La quatrième partie présente les législations attachées au modèle juridictionnel d’exécution forcée (court-centred model). Dans les États concernés, les juridictions restent responsables de l’exécution de leurs jugements et même des autres titres exécutoires. Elles agissent sur demande des créanciers qui peuvent être représentés, ce qui tend à confier un rôle important aux représentants dans la détermination de la stratégie de recouvrement. Les demandes ne sont pas nécessairement traitées par un juge au sens strict, mais peuvent aussi l’être par un greffier doté de compétences plus étendues. Les décisions du tribunal relatives à l’exécution forcée sont ensuite mises en oeuvre par un agent d’exécution dont les pouvoirs d’initiative demeurent limités. Il s’agit du modèle appliqué en Espagne, en Autriche et en Slovénie. On le retrouve aussi en Allemagne quoique légèrement hybridé puisque le Gerichtsvollzieher y dispose d’une liberté assez comparable à celle de l’huissier français ou québécois.

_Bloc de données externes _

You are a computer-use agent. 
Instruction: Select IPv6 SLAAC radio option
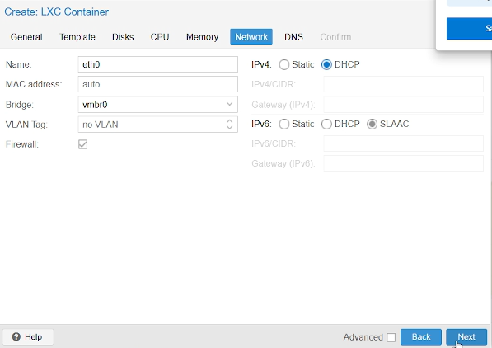pos(372,124)

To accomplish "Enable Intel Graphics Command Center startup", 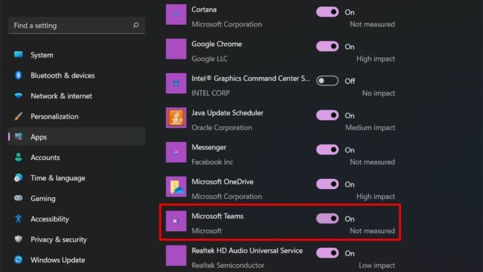I will coord(327,81).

Les conclusions de l’étude – qui s’étendent sur près de vingt-cinq pages – sont particulièrement intéressantes. L’auteur y constate que les différentes législations européennes ont évolué selon deux tendances complémentaires ces dernières années. D’une part, un renforcement du pouvoir d’initiative des agents d’exécution. D’autre part, une simplification de l’accès aux informations patrimoniales du débiteur. Il remarque, en particulier, que le lien entre l’État et les agents d’exécution s’est globalement distendu, ce qui a eu pour conséquence juridique de renforcer leurs obligations déontologiques et leur responsabilité professionnelle. Malheureusement, le sens du service public a parfois été perdu sur le chemin de la compétitivité et de la concurrence entre exécutants. Par ailleurs, Madame Kennett estime que la numérisation de l’exécution forcée ne doit pas effrayer et, qu’au contraire, elle pourra être source de solutions efficientes en termes de recherche d’informations, d’obtention des titres exécutoires ou de saisie des actifs numériques. Cependant, ces réformes prennent du temps et la transformation numérique de la société est très hétérogène selon les États. L’auteur termine ses propos conclusifs en soulignant que l’existence de différents systèmes d’exécution est un frein naturel à la circulation des titres exécutoires et à l’exécution transfrontalière. Cependant, l’harmonisation à tout prix n’est pas non plus la panacée, car la barrière de la langue ou les inévitables subtilités imposent la plupart du temps d’employer un juriste local. Au moins à l’échelle de l’Europe, la solution résiderait peut-être dans la mise en réseau d’agents d’exécution dotés d’un haut niveau de compétences. Madame Kennett constate que des efforts ont déjà été faits en ce sens, mais qu’ils doivent être poursuivis. Il est vrai que la matière est délicate, car, comme elle le souligne, il y a toujours un équilibre à trouver entre accessibilité et équité, entre les droits du créancier et le droit des débiteurs vulnérables économiquement à un certain niveau de protection ainsi que, pour les autorités publiques, entre la nécessité de sanctionner les mauvais comportements et celle d’éviter l’exclusion sociale du débiteur.

Le fait que l’ouvrage soit d’expression anglaise et qu’il n’étudie que des législations européennes ne doit pas rebuter le lecteur québécois qui saura y puiser de nombreux éléments de réflexion pour comprendre et analyser son propre système d’exécution forcée. Il constitue surtout un appel au développement des recherches et des collaborations internationales dans un domaine juridique d’une importance pratique considérable, mais encore trop ignoré par les universitaires de part et d’autre de l’Atlantique.